COPD significantly increases cerebral and cardiovascular events in hypertensives.

作者信息

Perticone Maria, Maio Raffaele, Caroleo Benedetto, Suraci Edoardo, Corrao Salvatore, Sesti Giorgio, Perticone Francesco

机构信息

Department of Medical and Surgical Sciences, University Magna Græcia, Viale Europa-Loc. Germaneto, 88100, Catanzaro, Italy.
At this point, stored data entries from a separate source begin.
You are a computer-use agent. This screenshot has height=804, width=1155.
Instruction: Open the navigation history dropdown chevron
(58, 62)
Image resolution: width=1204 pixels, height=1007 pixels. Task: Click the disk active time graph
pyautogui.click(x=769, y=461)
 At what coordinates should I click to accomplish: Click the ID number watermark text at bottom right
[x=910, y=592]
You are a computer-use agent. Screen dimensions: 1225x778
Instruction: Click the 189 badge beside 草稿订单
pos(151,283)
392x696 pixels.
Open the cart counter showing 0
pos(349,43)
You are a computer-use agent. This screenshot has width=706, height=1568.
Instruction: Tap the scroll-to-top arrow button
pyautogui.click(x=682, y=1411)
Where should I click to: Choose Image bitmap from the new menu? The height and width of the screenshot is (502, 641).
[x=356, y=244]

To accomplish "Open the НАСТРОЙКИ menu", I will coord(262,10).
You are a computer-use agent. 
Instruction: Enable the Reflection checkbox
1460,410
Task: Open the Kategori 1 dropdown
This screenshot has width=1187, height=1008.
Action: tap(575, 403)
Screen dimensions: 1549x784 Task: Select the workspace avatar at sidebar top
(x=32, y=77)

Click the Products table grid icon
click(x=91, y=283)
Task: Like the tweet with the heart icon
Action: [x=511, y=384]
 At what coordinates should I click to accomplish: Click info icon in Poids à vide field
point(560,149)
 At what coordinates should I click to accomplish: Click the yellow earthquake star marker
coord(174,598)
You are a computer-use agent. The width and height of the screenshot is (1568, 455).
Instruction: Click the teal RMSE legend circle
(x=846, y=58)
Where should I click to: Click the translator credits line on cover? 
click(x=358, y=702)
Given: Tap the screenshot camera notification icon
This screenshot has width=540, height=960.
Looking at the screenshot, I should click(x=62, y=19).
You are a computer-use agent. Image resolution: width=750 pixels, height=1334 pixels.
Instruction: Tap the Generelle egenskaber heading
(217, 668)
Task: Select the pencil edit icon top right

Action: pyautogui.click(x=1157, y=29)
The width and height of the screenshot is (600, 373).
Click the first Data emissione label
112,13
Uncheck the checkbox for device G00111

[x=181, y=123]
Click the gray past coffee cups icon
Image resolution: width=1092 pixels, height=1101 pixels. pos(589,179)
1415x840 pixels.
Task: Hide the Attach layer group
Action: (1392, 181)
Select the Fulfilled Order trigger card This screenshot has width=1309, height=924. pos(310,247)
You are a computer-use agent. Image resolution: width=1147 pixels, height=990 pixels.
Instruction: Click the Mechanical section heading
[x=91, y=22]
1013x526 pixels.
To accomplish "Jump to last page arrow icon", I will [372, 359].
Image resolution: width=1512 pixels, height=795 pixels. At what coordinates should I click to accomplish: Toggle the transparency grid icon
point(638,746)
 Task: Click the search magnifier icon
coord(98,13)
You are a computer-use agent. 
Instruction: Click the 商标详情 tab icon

Azienda Ospedaliero-Universitaria Mater Domini, Catanzaro, Italy.

出版信息

Sci Rep. 2021 Apr 12;11(1):7884. doi: 10.1038/s41598-021-86963-z.

Abstract

Essential hypertension and chronic obstructive pulmonary disease often coexist in the same patient. The aim of this study was to evaluate whether the addition of chronic obstructive pulmonary disease modifies the risk of cardiovascular events in hypertensives. We enrolled 1728 hypertensives. Study outcomes included fatal and non-fatal cardiovascular stroke and myocardial infarction, and cardiovascular death. During a mean follow-up of 57 months there were 205 major adverse cardiovascular events (2.47 per 100 pts/yr): cardiac (n117; 1.41 per 100 pts/yr) and cerebrovascular (n = 77; 0.93 per 100 pts/yr). In hypertensives with chronic obstructive pulmonary disease we observed a greater number of cardiovascular events than in hypertensives without respiratory disease (133 [5.55 per 100 pts/yr) vs 72 [1.22 per 100 pts/yr], respectively. The addition of chronic obstructive pulmonary disease to hypertension increased the incidence of total and non-fatal stroke of more than nine- (2.42 vs 0.32 per 100 pts/yr) and 11-fold (2.09 vs 0.22 per 100 pts/yr), respectively. The same trend was observed for total (2.88 vs 0.81 per 100 pts/yr) and non-fatal (2.67 vs 0.79 per 100 pts/y) myocardial infarction. The presence of chronic obstructive pulmonary disease in hypertensives significantly increases the risk of stroke, myocardial infarction and major adverse cardiovascular events.

摘要

原发性高血压和慢性阻塞性肺疾病常并存于同一患者。本研究的目的是评估合并慢性阻塞性肺疾病是否会改变高血压患者发生心血管事件的风险。我们纳入了1728例高血压患者。研究结局包括致命和非致命性心血管卒中、心肌梗死以及心血管死亡。在平均57个月的随访期间,共发生205例主要不良心血管事件(每100例患者每年2.47例):心脏事件(n = 117;每100例患者每年1.41例)和脑血管事件(n = 77;每100例患者每年0.93例)。在合并慢性阻塞性肺疾病的高血压患者中,我们观察到的心血管事件数量多于无呼吸系统疾病的高血压患者(分别为133例[每100例患者每年5.55例]和72例[每100例患者每年1.22例])。高血压合并慢性阻塞性肺疾病使总卒中及非致命性卒中的发生率分别增加了9倍多(每100例患者每年2.42例 vs 0.32例)和11倍(每100例患者每年2.09例 vs 0.22例)。总心肌梗死(每100例患者每年2.88例 vs 0.81例)和非致命性心肌梗死(每100例患者每年2.67例 vs 0.79例)也观察到同样的趋势。高血压患者合并慢性阻塞性肺疾病会显著增加卒中、心肌梗死和主要不良心血管事件的风险。